Continuum field theory for the deformations of planar kirigami

TL;DR

This paper develops a continuum field theory for planar kirigami, linking design parameters to macroscale deformations through nonlinear PDEs, and validates the model with experiments showing nonlinear wave responses.

Contribution

It introduces a coarse-graining rule and PDE framework that connect kirigami design to emergent deformation behaviors, advancing theoretical understanding.

Findings

Excellent agreement between simulations and experiments.

Identification of nonlinear wave-type responses.

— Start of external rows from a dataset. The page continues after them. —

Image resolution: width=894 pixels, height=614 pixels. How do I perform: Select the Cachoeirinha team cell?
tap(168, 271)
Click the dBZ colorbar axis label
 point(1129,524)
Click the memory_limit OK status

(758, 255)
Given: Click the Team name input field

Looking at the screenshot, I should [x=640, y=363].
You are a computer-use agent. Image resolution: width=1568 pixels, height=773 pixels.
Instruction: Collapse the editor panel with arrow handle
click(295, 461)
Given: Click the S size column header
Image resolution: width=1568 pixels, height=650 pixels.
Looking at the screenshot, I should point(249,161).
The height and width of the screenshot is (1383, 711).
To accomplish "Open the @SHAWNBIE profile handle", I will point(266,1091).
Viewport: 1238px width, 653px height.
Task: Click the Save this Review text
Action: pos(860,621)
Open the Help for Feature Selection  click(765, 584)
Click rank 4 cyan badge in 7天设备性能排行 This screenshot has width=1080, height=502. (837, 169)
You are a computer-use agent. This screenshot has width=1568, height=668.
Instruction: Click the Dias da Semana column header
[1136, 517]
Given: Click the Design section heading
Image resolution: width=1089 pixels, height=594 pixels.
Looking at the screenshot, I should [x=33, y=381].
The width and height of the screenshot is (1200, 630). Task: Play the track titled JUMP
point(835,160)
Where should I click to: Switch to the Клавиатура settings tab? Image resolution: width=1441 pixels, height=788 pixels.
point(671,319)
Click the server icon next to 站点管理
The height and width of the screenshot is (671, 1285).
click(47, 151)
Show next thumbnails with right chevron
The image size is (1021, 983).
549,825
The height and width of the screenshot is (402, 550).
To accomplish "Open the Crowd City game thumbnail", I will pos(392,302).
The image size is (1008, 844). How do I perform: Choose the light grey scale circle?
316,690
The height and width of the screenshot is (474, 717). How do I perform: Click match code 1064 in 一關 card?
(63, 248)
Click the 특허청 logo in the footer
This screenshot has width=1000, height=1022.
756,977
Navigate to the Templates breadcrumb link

Deformation behavior determined by Poisson's ratio.

Abstract

Mechanical metamaterials exhibit exotic properties at the system level, that emerge from the interactions of many nearly rigid building blocks. Determining these emergent properties theoretically has remained an open challenge outside of a few select examples. Here, for a large class of periodic and planar kirigami, we provide a coarse-graining rule linking the design of the panels and slits to the kirigami's macroscale deformations. The procedure gives a system of nonlinear partial differential equations (PDE) expressing geometric compatibility of angle functions related to the motion of individual slits. Leveraging known solutions of the PDE, we present excellent agreement between simulations and experiments across kirigami designs. The results reveal a surprising nonlinear wave-type response persisting even at large boundary loads, the existence of which is determined completely by the Poisson's ratio of the unit cell.